The shares of Macy's Inc. (NYSE:M) have taken a hammering in the last twelve months, shedding 36% of their value, and we have little doubt investors have had enough. If this were a boxing match, it would be late in the twelfth round and the towel would be about to be thrown in. But wait… could something save the fight?
Well, let's get one thing out of the way to begin with. The company is reporting its earnings in a little under two weeks and nobody is expecting Macy's to announce results that remotely resemble anything positive. The warm weather which plagued nearly all retailers certainly hurt Macy's, where its comparable store sales fell 4.7% during the holiday months of November and December. So, what we are expecting is a drop in earnings of around 16.5% and revenue that's around 4% lower than a year previous.
The likelihood of Macy's producing anything better than this does seem quite unlikely to us, but that doesn't at all mean the shares are not undervalued now. We believe the market is pricing in much worse results, perhaps even as low as $3.46 per share, as opposed to the consensus average of $3.67. It should be pointed out that Macy's revised its guidance recently to $3.54 to $3.59, so we fully expect it to deliver in that range.
Aside from the possible value that would be unlocked if the company were to do as activist investor Starboard Value LP wishes and have two separate joint ventures - one for its mall locations and one for its landmark locations, we see significant upside arising from possible earnings growth in fiscal 2017.
We believe that the catalyst for this is the reported increase in savings rate. While consumer spending in the United States in December was unchanged, the savings leapt to a three-year high. We see this as being an indication that spending could increase in 2016. Which is exactly what Macy's needs.
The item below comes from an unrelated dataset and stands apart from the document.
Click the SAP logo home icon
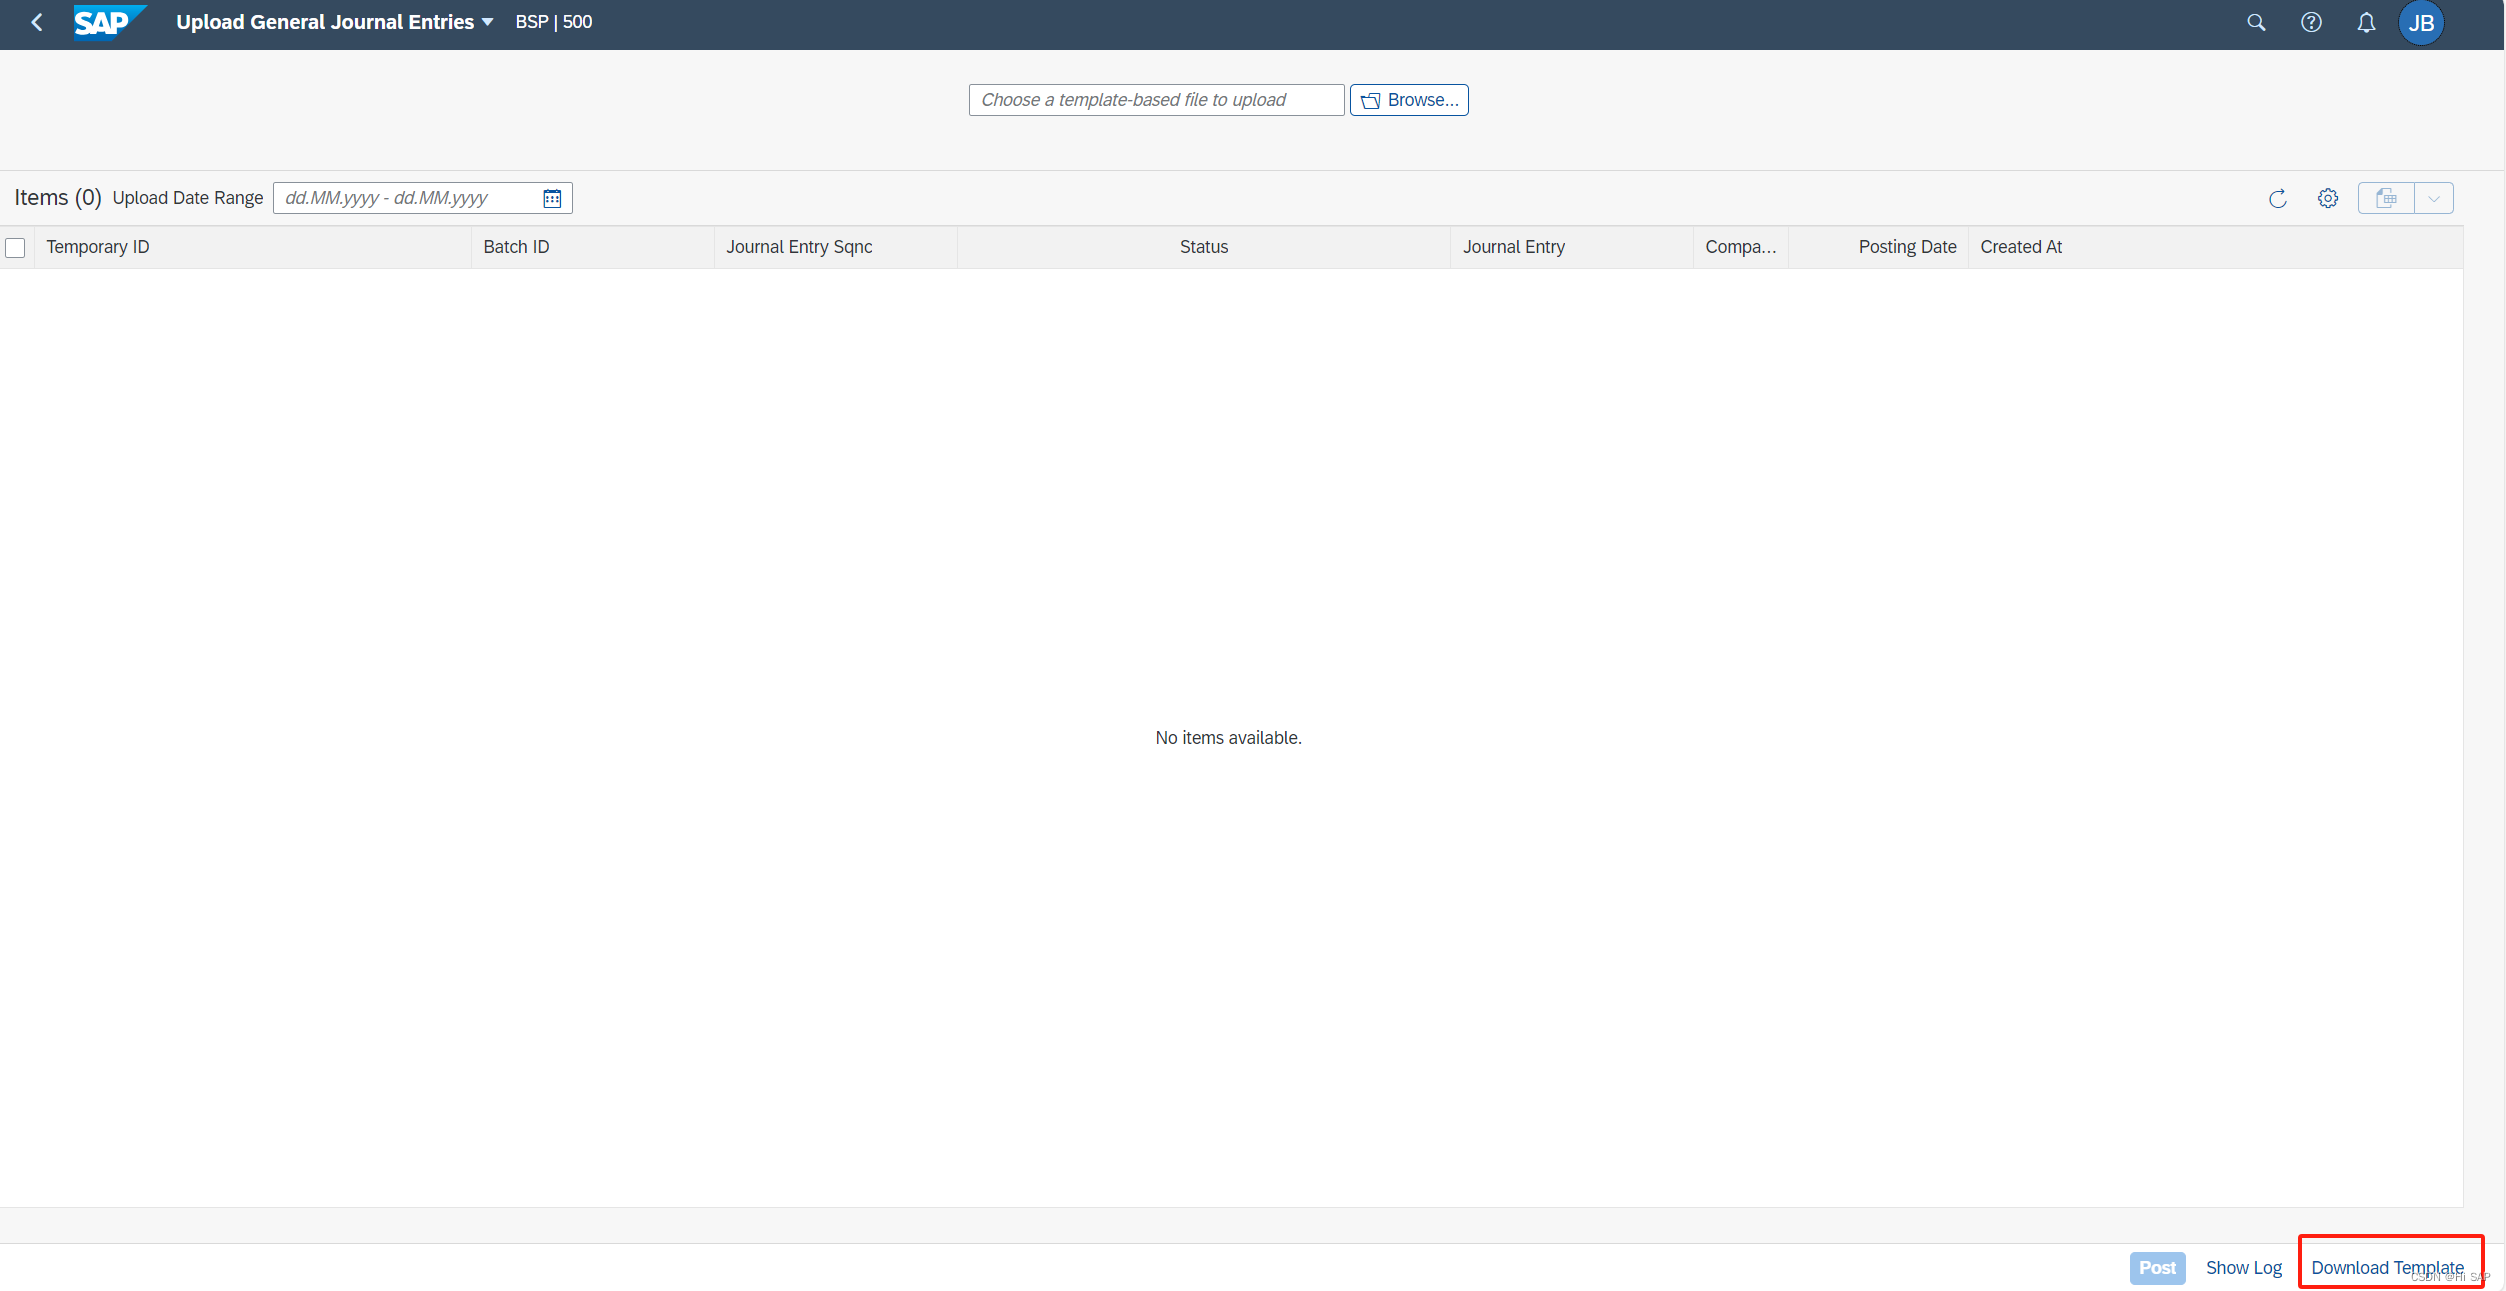This screenshot has width=2506, height=1291. click(x=105, y=22)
We acknowledge that some see a high savings rate as a bad omen but, perhaps it's because we are optimists, our view is that interest rates are not meaningful enough at present to warrant an increase in the savings rate. Consumer spending makes up almost two-thirds of the United States' GDP, so we really need this to be the case. We believe that although consumer spending came in flat, the lower prices we are experiencing for food and fuel, as well as energy, thanks to the unseasonably warmer winter, has meant consumers behaved as normal and pocketed the difference. Eventually, this money will build up and be brought out of consumers' pockets.
This will be extremely helpful to Macy's because the strong US dollar has really slowed down spending by inbound tourists. The US dollar Index measures the US dollar against a basket of currencies consisting of the following: EUR, JPY, GBP, CAD, CHF and SEK.
As you can see on the above chart, the USD has strengthened dramatically against this basket of currencies. The net effect of this is that it has become about 22% more expensive for tourists visiting the United States than it was under two years ago. The effect that has on spending is significant and Macy's, being an American retail icon, is losing out. The bad news here is that this isn't expected to change meaningfully any time soon. It will most probably get worse, before it gets better. The National Travel and Tourism Office has forecast that the United States will see a 0.4% to 4.2% percent annual growth rate in visitor volume over the 2015-2020 timeframe. While the US dollar stays at such a high level, we feel it will be at the lower end of the range offered, which will mean less money being spent, by fewer tourists. But once the dollar devalues, the tourist spending will be a real boost to the bottom line. Until then, the domestic market will have to pick up the slack, and we believe it will.
We expect consumers to start spending again once spring arrives. This, coupled with the cost reduction plans that the company is going through, should lead to enhanced profitability in fiscal 2017. Our forecast for fiscal 2017 is for earnings per share to come in at around $3.95, representing an increase of 7.6% year over year from the fiscal 2016 consensus estimate.
Priced at 12 times earnings, which we deem to be fair, would have the stock trading at $47.40, or 13.9% higher than the last close price. 12 times earnings is very conservative, as you can see from the chart above, but perhaps appropriate given the economic conditions. Given the strong balance sheet the company possesses, you could argue that 13 times earnings is still reasonable, but we are more comfortable sticking at 12 for now.
We see Macy's earnings continuing to grow year on year for the next few years, which makes it a great candidate for investment now. We are long Macy's, but fully acknowledge that earnings season may be a volatile one. We would suggest those with low risk tolerance to sit out this particular earnings report.
Getting back to the boxing analogy… we think consumer spending might just give Macy's that knockout punch in fiscal 2017.
Disclosure: I am/we are long M.
I wrote this article myself, and it expresses my own opinions. I am not receiving compensation for it (other than from Seeking Alpha). I have no business relationship with any company whose stock is mentioned in this article.